Schon wieder Gold: Die Einsitzer-Olympiasieger Johannes Ludwig und Natalie Geisenberger rasten gemeinsam mit den Doppelsitzer-Champions Tobias Wendl und Tobias Arlt (v.l.) zum Team-Staffel-Sieg. AFP

Nach dem goldenen Mittwoch übernahm das Team Deutschland bei den Olympischen Winterspielen in Peking vorerst Platz eins im Medaillenspiegel. Und die Chancen stehen am Donnerstag gut, dass die deutschen Athleten den Platz an der Sonne verteidigen können.

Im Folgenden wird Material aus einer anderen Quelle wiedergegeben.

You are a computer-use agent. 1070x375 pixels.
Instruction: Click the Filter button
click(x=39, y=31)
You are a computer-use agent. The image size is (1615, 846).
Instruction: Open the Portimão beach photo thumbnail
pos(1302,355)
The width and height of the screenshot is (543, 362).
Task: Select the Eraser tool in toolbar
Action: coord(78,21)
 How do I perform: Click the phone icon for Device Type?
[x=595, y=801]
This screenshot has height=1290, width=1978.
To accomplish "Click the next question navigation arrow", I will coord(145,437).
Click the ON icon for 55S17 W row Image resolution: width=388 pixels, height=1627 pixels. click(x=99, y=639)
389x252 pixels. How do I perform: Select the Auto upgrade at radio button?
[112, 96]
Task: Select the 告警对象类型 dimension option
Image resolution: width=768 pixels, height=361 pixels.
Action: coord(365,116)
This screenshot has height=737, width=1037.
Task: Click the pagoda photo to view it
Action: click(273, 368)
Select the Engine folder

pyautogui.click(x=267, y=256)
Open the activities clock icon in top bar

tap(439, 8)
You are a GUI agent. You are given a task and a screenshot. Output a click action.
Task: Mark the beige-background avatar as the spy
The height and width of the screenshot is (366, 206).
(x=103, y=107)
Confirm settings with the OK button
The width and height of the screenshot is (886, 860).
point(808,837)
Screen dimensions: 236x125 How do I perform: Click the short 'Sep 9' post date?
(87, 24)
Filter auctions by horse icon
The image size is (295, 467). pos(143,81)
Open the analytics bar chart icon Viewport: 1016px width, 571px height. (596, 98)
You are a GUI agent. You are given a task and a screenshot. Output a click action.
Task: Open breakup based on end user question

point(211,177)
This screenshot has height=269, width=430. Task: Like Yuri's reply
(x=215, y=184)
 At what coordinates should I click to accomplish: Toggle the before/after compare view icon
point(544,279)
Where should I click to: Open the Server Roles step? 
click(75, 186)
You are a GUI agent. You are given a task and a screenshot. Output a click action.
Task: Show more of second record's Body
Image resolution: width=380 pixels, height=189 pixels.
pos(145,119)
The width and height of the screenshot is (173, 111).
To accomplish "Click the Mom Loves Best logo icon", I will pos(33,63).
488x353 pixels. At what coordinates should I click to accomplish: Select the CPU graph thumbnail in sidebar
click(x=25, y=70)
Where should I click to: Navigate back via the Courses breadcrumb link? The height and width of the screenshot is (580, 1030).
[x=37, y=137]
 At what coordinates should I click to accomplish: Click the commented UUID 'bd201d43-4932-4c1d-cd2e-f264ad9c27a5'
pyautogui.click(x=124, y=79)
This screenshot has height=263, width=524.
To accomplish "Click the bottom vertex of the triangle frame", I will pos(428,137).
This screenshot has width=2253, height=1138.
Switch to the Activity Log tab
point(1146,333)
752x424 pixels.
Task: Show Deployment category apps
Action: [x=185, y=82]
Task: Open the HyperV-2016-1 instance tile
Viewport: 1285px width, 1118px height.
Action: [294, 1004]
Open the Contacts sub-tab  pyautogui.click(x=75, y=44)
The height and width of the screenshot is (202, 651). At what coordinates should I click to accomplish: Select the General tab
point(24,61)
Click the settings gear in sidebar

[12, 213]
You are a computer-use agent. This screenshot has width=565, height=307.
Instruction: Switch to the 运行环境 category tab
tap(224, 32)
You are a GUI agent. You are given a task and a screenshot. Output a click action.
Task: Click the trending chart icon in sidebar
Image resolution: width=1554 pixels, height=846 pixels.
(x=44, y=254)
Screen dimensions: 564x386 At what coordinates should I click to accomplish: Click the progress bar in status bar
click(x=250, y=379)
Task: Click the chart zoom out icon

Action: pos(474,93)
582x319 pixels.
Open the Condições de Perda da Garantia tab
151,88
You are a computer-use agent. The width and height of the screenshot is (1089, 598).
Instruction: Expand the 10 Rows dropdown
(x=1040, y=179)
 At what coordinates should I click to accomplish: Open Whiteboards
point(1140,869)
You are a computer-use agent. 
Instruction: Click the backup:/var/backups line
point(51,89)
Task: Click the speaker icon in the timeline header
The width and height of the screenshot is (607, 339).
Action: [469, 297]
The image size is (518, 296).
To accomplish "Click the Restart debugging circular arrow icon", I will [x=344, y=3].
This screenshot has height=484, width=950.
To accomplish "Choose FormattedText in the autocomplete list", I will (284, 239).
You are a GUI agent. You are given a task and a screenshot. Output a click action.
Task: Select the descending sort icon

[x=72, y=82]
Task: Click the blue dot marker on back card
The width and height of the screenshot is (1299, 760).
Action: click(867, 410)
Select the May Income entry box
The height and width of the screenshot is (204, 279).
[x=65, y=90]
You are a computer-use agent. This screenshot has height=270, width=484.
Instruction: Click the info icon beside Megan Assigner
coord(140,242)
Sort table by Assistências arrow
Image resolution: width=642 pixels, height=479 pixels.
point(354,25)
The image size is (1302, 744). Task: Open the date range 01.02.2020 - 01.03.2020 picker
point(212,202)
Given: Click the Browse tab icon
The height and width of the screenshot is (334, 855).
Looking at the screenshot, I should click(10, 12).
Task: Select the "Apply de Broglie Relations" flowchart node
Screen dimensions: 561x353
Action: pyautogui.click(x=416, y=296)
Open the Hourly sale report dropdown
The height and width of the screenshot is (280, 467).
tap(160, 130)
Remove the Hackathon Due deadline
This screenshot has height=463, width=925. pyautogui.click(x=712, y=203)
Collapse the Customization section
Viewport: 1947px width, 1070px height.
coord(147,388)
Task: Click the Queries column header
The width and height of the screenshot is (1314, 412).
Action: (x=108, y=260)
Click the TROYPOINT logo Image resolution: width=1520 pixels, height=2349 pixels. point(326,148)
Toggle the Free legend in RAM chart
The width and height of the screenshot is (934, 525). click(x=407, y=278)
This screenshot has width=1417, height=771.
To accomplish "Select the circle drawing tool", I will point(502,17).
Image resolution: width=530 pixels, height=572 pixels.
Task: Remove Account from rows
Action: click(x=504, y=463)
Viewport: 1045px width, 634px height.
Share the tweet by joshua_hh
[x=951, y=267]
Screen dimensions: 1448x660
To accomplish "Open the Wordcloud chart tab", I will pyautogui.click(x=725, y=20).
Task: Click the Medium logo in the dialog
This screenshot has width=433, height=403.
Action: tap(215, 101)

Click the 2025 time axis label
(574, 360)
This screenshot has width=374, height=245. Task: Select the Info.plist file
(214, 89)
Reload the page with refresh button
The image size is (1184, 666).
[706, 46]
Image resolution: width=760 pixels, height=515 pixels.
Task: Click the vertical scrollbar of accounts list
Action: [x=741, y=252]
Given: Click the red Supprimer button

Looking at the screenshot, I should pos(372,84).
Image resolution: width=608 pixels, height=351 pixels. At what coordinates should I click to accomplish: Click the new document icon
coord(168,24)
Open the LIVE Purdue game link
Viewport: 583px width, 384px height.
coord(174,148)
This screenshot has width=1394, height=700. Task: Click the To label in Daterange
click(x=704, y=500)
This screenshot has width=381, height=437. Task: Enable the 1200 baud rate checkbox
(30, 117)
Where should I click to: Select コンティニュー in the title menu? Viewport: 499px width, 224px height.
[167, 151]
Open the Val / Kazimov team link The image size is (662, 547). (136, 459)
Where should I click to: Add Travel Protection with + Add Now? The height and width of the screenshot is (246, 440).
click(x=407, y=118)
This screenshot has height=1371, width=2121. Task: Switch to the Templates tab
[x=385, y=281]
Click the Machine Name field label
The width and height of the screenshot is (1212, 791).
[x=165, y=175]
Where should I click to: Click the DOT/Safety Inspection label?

Denn der Goldrausch im Eiskanal ist noch nicht vorbei. In der Mixed-Staffel haben die Rodler beste Karten, um erneut ganz oben auf dem Treppchen zu stehen. Bereits vorher schielt Martin Nörl im Snowboard-Cross auf eine Medaille.

Skeleton, Herren: Weltmeister Grotheer zur Halbzeit auf Goldkurs, deutsche Doppelführung

Christopher Grotheer und Axel Jungk haben die Hoffnungen auf Deutschlands erste olympische Skeleton-Medaille genährt, Weltmeister Grotheer liegt zur Rennhalbzeit sogar auf Goldkurs. Der Oberhofer führt im Yanqing Sliding Centre nach zwei von vier Läufen deutlich vor Jungk (+0,70 Sekunden) und dem mitfavorisierten Chinesen Yan Wengang (+0,75). Im ersten Durchgang war Grotheer in exakt 60 Sekunden ein Bahnrekord gelungen.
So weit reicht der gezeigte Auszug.